After agreeing to step in to take a hard look at what had transpired, I was definitely unsure of how this would all turn out. I knew this organization well but did not recognize it. Looking around and listening to everything that had unraveled, I was in total shock.
How would I be able to rebuild this crumbling organization?
Where should I begin?
What else besides the leadership pipeline needed fixing?
Who else could help me and who did I trust?
How would I stop the continual mass leadership exists?
Stop Mass Exists With Succession Planning
1. Establish A Group of Trusted Advisers
When an organization is developing its leadership pipeline, it is important for leaders to create a group of colleagues who have a deep understanding of the institution. This council will be a place to share thoughts about potential future leaders and how to move them forward. These trustworthy leaders will always speak their truths and keep the best interests of an organization in the forefront.
2. Conduct A Listening Campaign
A healthy starting point to decide what a leadership pipeline should look like is to conduct a listening campaign throughout the organization. A listening campaign can provide vital insights into what’s important to the community. Some questions that can be asked may include:
- What is our vision and mission?
- What should be our priorities to focus on?
- What changes do we want to make?
- What do we want to continue doing?
3. Interview Possible New Leaders
The next action to building a leadership pipeline is designing an interviewing process where you get to know the potential leaders. Don’t limit the number of interviewees but ask consistent questions.
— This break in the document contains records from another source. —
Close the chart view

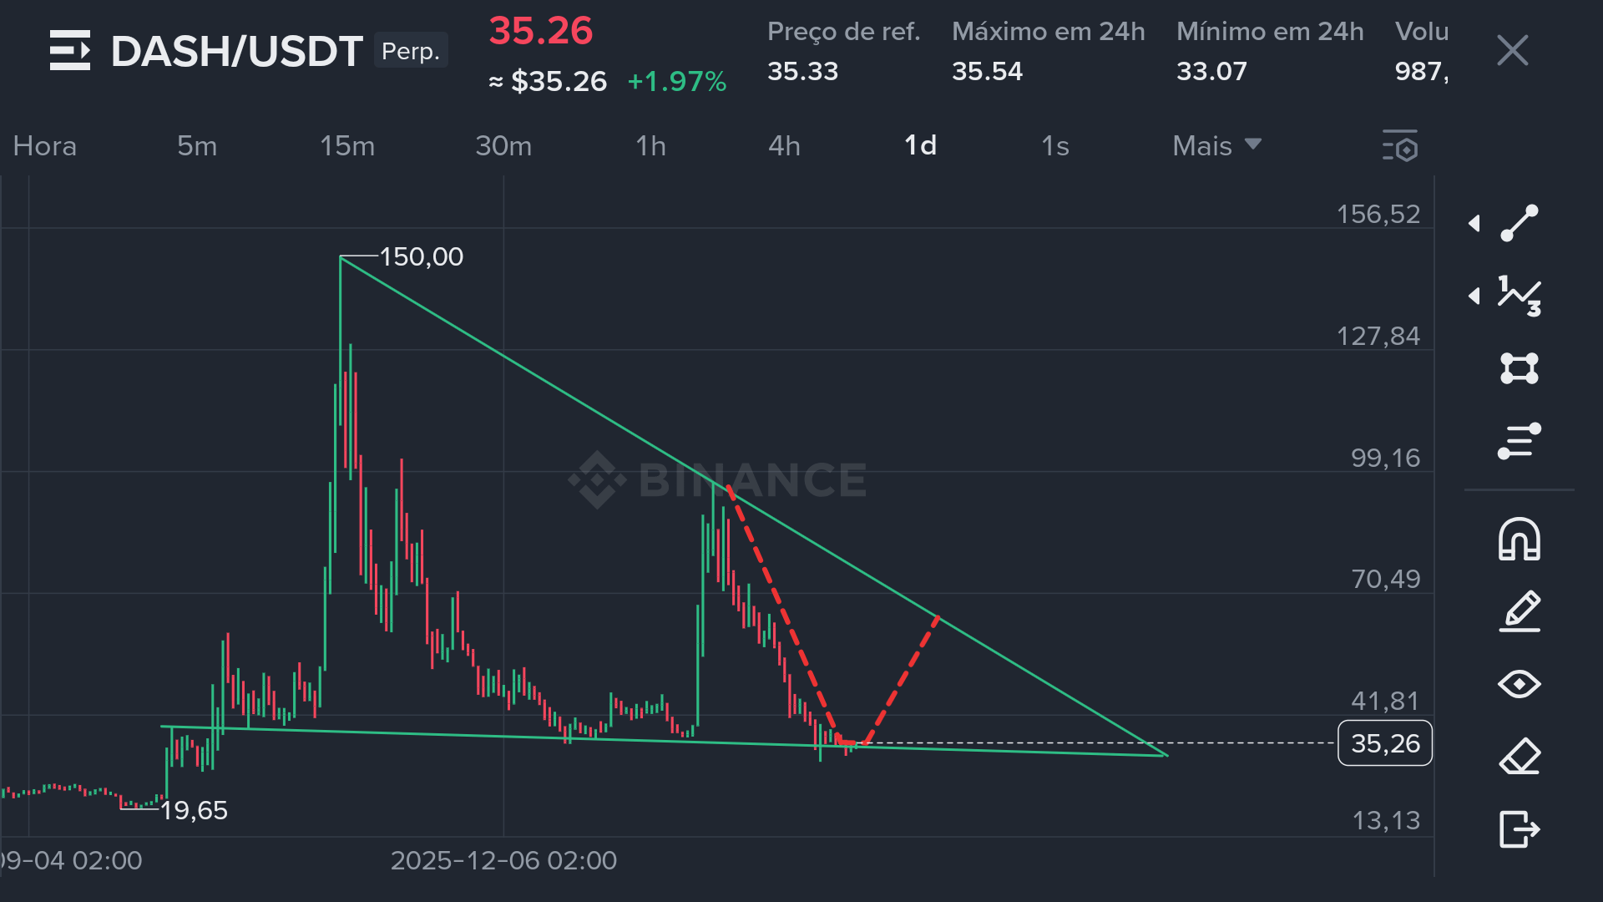pos(1512,51)
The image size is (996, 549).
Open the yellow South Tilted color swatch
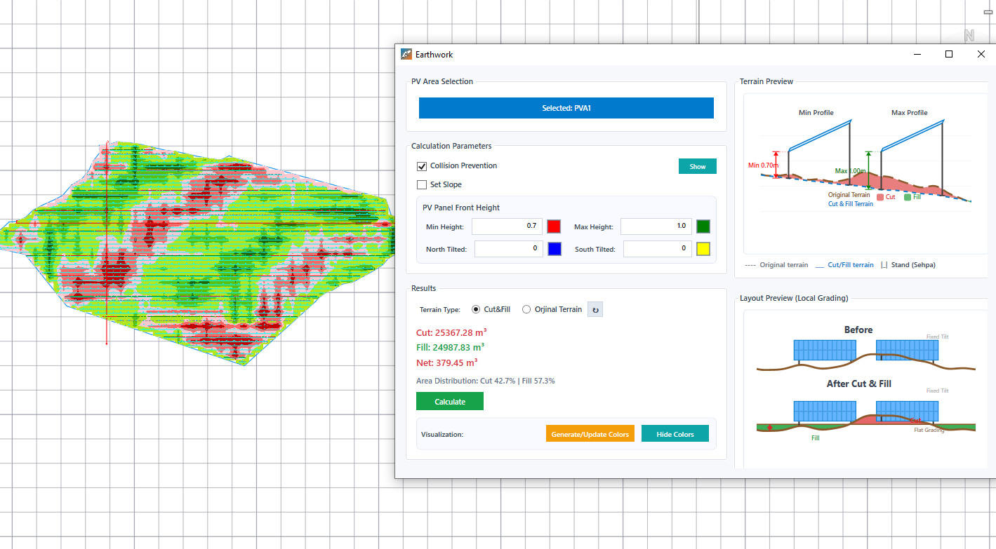click(703, 249)
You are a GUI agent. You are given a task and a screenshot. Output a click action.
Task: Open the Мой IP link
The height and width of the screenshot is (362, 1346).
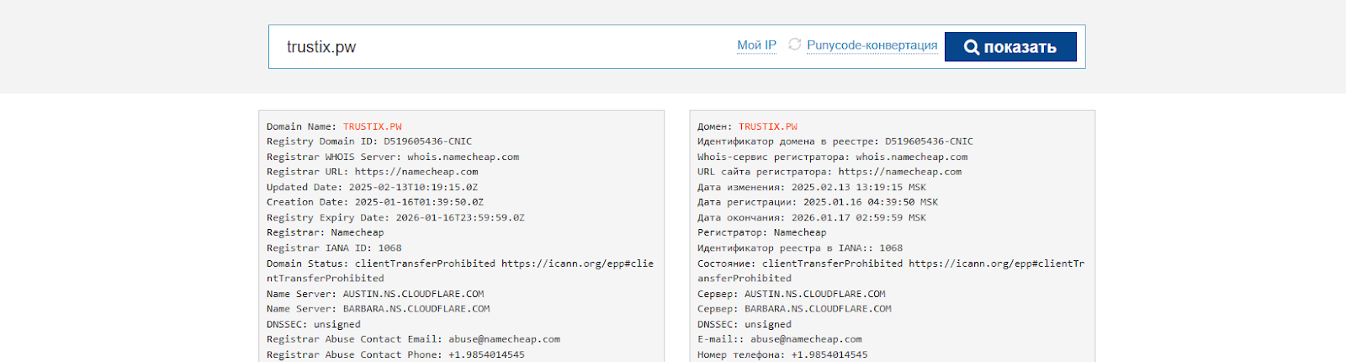(756, 45)
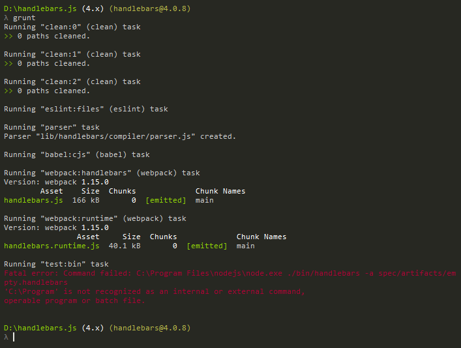Click the 'grunt' command text
This screenshot has height=348, width=461.
[24, 18]
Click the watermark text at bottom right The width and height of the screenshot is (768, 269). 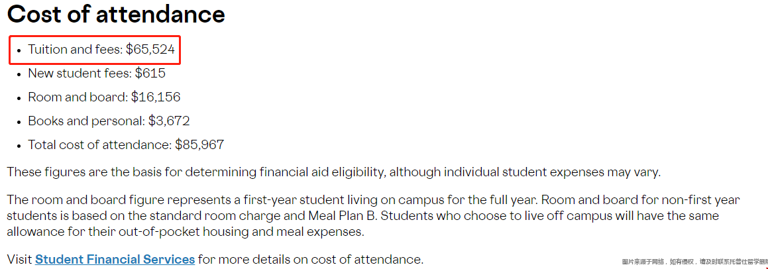694,262
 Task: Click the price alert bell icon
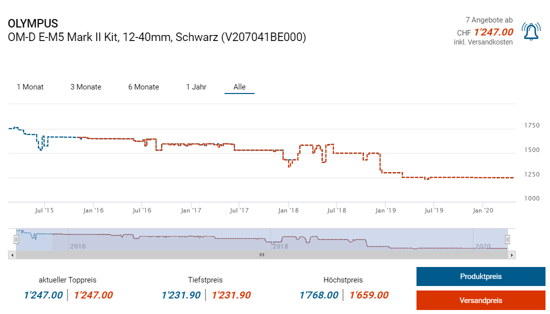(x=531, y=32)
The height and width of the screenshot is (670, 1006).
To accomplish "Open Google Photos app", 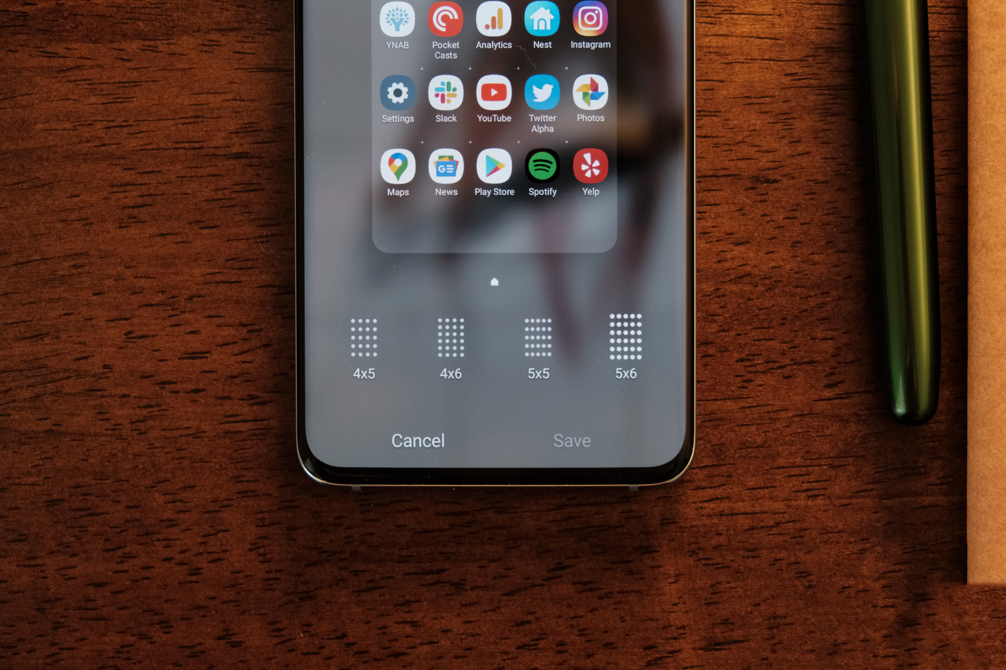I will [x=591, y=96].
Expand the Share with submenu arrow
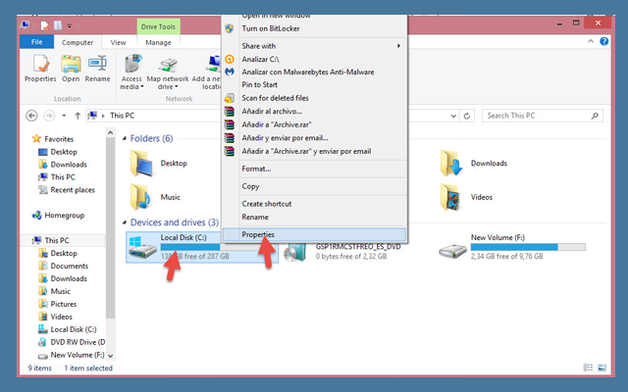Viewport: 628px width, 392px height. [x=398, y=46]
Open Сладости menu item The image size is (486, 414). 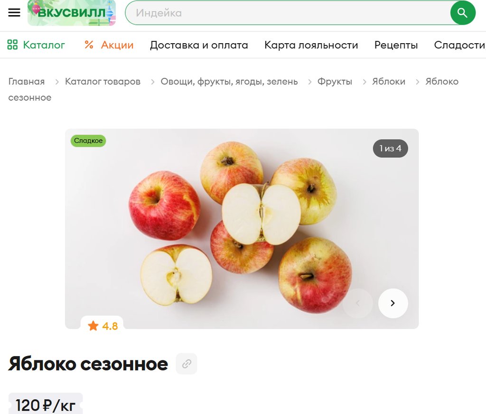459,45
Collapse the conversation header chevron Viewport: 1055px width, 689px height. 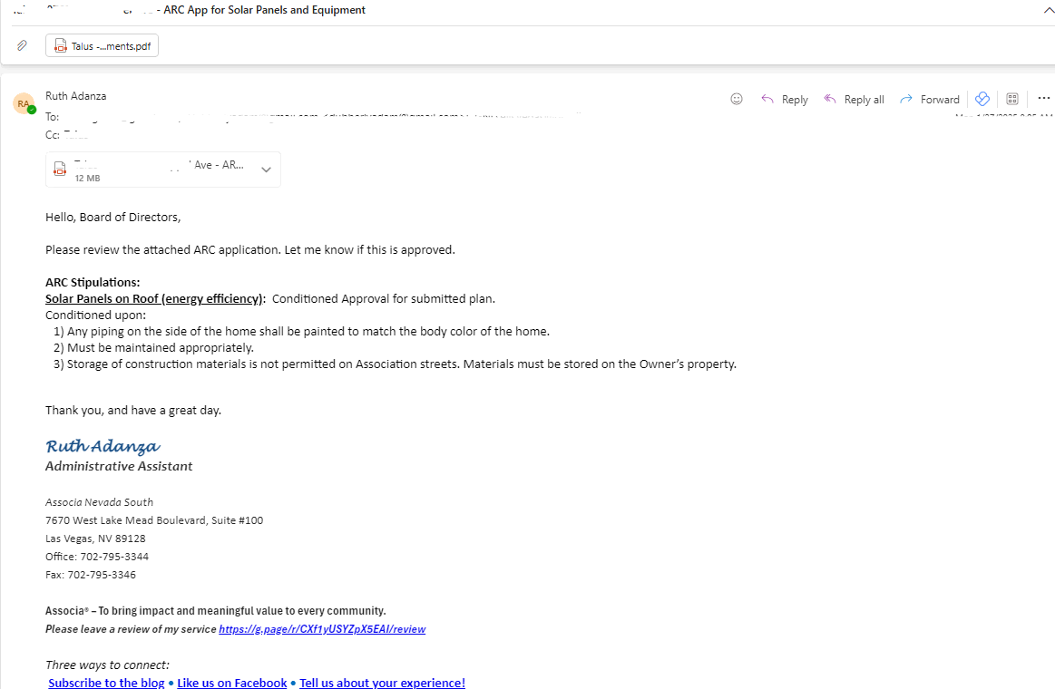[x=1049, y=10]
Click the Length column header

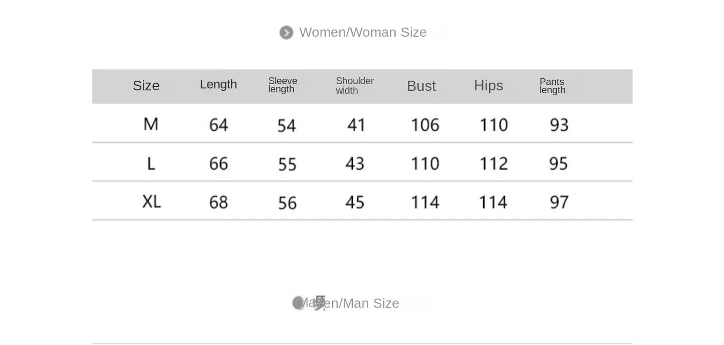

Develop the questions with the trusted advisers and leave out bias and judgment. Make sure to elicit how the candidates feel about their role on the team and where they are interested in growing. It’s a two-sided story in figuring out if someone is a good fit and has future growth potential.
4. Form A New Team
Now the fun takes over with the formation of a new leadership team and pipeline. When putting together all the different leaders consider diversity and the needs of the organization.
- What backgrounds, skills and experience would add to a high performing team?
- Which leaders will carry out the vision and mission with impact?
- Are there different leadership styles represented?
- Does the team reflect an inclusive community?
5. Create A Code Of Ethics Together
A final piece of building a team is making sure that all the members understand and accept the team values. One way to be successful is by empowering all the new leaders to create a code of ethics. This can be such a powerful experience as I witnessed with the team I created. We used this code to guide us how we would interact and connect with each other.
As this leadership journey and experience ends I am proud of the leadership pipeline I helped build for the future.
What other ways have you impacted your organization’s succession planning?